The short answer to all of this is: just follow the rules.
State and local governments have issued health orders, with the force of law. Many pivot off CDC guidelines and vary depending on local virus prevalence. In some places, work must be done remotely if possible.
If you run a business, it’s close to a sure thing that if you follow the rules you won’t be successfully sued. Compliance with detailed government guidelines and laws is nearly always a successful defense. The law requires reasonable care, not perfection. If someone gets sick despite your reasonable care, liability is unlikely to follow.
What about waivers? They’re a bad idea.
First, a signed form providing that a patron won’t sue even if the business was negligent is unenforceable in most states, as it’s considered against the public interest.
Second, the form itself sends the wrong message. It discourages reasonable care by owners and staff. It suggests that the business isn’t operating safely. And it’s a turnoff to an already jittery public.
How about immunities? They’re bad too.
A law that says that a business is immune from lawsuits is a government blessing for bad behavior. Like a waiver, it encourages a lack of due care. And as with a waiver, it punishes someone victimized by another’s fault by denying them their day in court.
What makes more sense is a positive statement. Businesses should consider communicating safety messages. The message should say something like: “We care about you, your family, our employees and the public. We strive to obey the law and CDC guidelines. If you think we’re falling short, please, tell a manager.”
That’s a business sending the right signal: You should feel good about being here because we’re careful.
And what responsibility do patrons have? Plenty.
If you see something wrong, you should speak up. You’re at risk, and so is everyone with whom you’ll come in contact. If you’re part of the problem — such as by not socially distancing — the business is at fault, but so are you.
If you contract Covid-19 in a crowded bar or similar circumstance, you’re what’s called comparatively negligent for putting yourself in that situation. You knew better than you acted.
In the unlikely event a lawyer would take your case, a jury would be asked to compare your negligence to that of the bar. You’d likely be found mostly at fault and in the vast majority of states, you’d collect nothing because most venues bar recovery for plaintiffs whose fault exceeds that of the defendant.
How should a business regard their legal responsibility to others beyond their patrons and employees? With concern.

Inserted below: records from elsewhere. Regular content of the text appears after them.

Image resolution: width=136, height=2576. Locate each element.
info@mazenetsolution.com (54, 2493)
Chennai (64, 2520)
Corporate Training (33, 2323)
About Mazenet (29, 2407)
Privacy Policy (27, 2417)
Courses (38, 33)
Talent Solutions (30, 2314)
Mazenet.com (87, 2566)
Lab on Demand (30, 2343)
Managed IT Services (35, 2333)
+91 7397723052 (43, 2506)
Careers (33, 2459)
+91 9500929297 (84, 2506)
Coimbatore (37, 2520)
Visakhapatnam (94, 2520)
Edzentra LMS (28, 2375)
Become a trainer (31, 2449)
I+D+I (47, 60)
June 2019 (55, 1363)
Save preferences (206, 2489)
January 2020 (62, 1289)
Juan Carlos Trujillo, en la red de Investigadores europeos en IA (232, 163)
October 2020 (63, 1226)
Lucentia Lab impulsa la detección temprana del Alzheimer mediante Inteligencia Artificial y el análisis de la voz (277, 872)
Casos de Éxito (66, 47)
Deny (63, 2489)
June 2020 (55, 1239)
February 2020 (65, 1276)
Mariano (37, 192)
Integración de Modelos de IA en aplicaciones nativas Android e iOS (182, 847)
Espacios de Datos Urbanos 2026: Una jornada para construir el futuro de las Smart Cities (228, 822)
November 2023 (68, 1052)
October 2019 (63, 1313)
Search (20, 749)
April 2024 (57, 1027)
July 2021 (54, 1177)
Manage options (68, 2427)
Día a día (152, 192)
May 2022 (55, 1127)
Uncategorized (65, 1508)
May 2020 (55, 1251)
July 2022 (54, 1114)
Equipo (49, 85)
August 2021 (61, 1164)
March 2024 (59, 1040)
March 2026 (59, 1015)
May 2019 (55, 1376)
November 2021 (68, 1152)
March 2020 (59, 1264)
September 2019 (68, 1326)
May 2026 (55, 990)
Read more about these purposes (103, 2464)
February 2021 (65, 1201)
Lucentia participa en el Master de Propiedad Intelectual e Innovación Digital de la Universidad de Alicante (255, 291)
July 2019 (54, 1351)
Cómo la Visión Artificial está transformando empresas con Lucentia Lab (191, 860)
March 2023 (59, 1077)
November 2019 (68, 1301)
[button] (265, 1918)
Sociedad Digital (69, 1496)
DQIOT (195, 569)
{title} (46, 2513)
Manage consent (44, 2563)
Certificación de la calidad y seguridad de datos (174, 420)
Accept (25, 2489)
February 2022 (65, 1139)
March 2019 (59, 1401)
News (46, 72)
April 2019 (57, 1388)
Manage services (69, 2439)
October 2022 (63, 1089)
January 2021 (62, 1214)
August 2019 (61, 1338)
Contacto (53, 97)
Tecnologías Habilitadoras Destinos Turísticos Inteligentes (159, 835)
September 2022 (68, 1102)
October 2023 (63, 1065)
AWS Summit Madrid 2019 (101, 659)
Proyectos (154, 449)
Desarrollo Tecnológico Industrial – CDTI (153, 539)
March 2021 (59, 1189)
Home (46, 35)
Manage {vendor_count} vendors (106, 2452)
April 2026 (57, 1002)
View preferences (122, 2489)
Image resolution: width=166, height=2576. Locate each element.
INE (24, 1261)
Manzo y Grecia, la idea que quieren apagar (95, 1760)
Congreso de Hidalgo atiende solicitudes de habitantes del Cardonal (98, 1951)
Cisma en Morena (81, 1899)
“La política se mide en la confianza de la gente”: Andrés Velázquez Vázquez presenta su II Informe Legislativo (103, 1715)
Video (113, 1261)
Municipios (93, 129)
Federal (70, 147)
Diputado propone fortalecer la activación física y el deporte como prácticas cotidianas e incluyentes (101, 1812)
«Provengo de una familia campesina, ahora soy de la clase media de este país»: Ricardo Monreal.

Yes, it’s true that the patron not socially distanced will have a weak claim. And yes, the employee not socially distanced will be limited to recovery under the worker’s compensation system.
But the business that permits unsafe practices is subject to successful suit from those who catch the virus from a patron or employee. While it may be hard to prove causation, the possibility of successful suit is real.
So even if a campaign rally goer has no claim, his mom might. That’s a good reason for everyone to be careful.
American tort law has flaws, but usually one who acts unreasonably must pay for the harm they cause. That’s a critical principle in a pandemic, where law must serve to deter yet more deaths and compensate victims of others’ fault.